Intelligent and Fuzzy Systems 2022, İstanbul, Turkey, 19 July 2022, pp.1-8
Wakes
and vortices are commonly observed in fluid flows around bluff bodies, a phenomenon which is called vortex shedding. Such
vortices are named as von Kármán vortices since their first investigation is
performed by the leading fluid dynamicist Theodore von Kármán. Although
initially observed in the studies of fluid flows, the same phenomenon
can also be observed in different branches of mediums such as
condensates. It is possible to model these vortices using
numerical techniques that solve the Navier-Stokes equations, however, some
dynamic equations such as the complex Ginzburg-Landau (GL) equation is another
frequently used model for these purposes. In this paper, we solve the GL
equation using a spectral scheme and Runge-Kutta time integrator to
simulate the dynamics of von Kármán vortices around a cylinder.
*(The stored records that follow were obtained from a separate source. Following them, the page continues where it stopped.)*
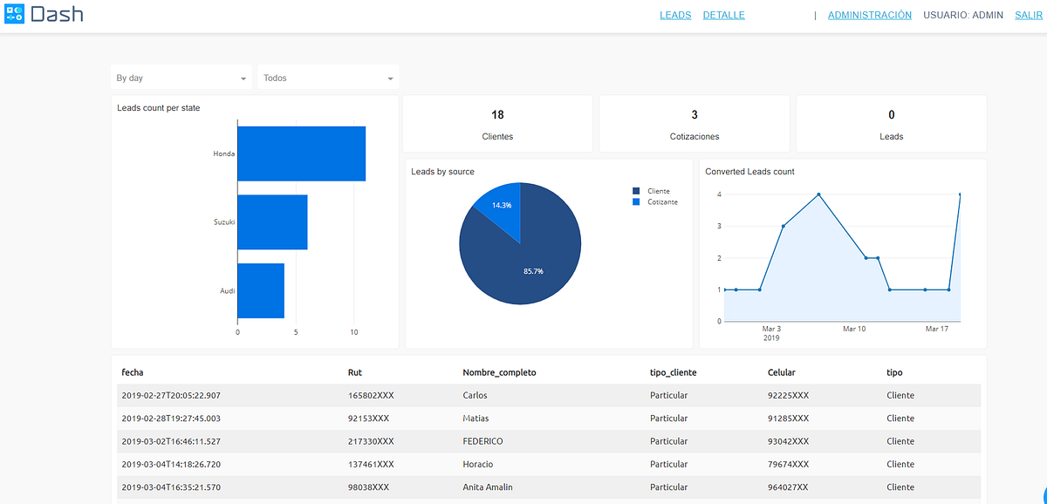The image size is (1047, 504).
Task: Switch to the LEADS page
Action: 674,15
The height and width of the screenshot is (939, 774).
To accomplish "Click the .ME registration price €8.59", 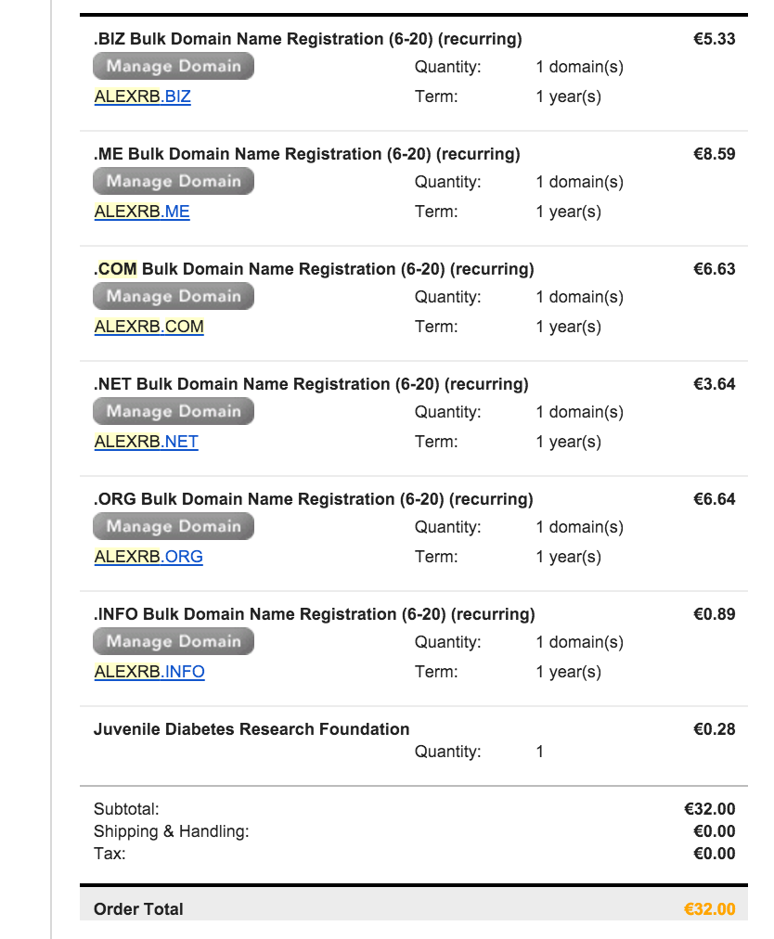I will pos(714,154).

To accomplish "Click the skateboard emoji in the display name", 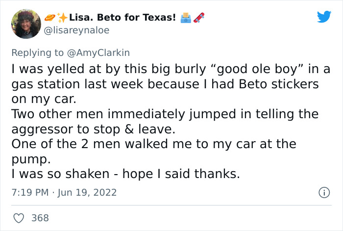I will point(198,18).
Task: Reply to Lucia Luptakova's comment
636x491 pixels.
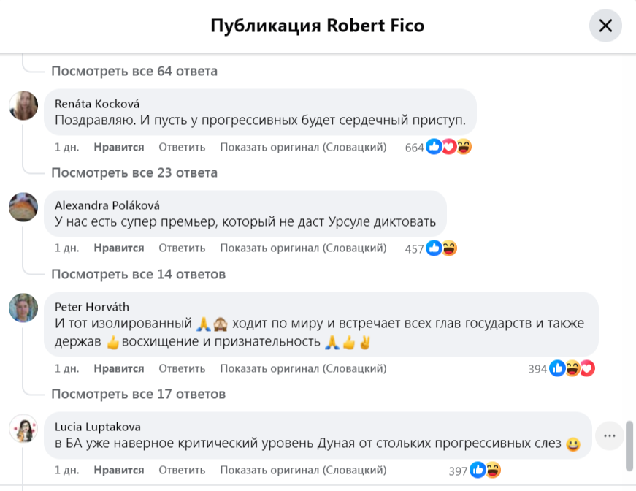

The prediction of temporal dynamics is of crucial importance to avoid excessive
shedding, resonance, and structural damage of the engineering structures. With
this motivation, here we examine the predictability of the von Kármán vortices using the adaptive neuro-fuzzy
inference system (ANFIS) which relies on a rule-based relationship between
input values and output values that are learned adaptively by being trained
with the data set analyzed. We show that the temporal dynamics of the
von Kármán vortices can be adequately performed by ANFIS and we report the
prediction success of the ANFIS in the solution of this complex prediction
problem measured by the coefficient of determination and the root mean square error values. Our results can be used for
predicting, interpolating, and extrapolating vortex data to analyze fluid
dynamics problems and to develop control strategies for avoiding structural
failures.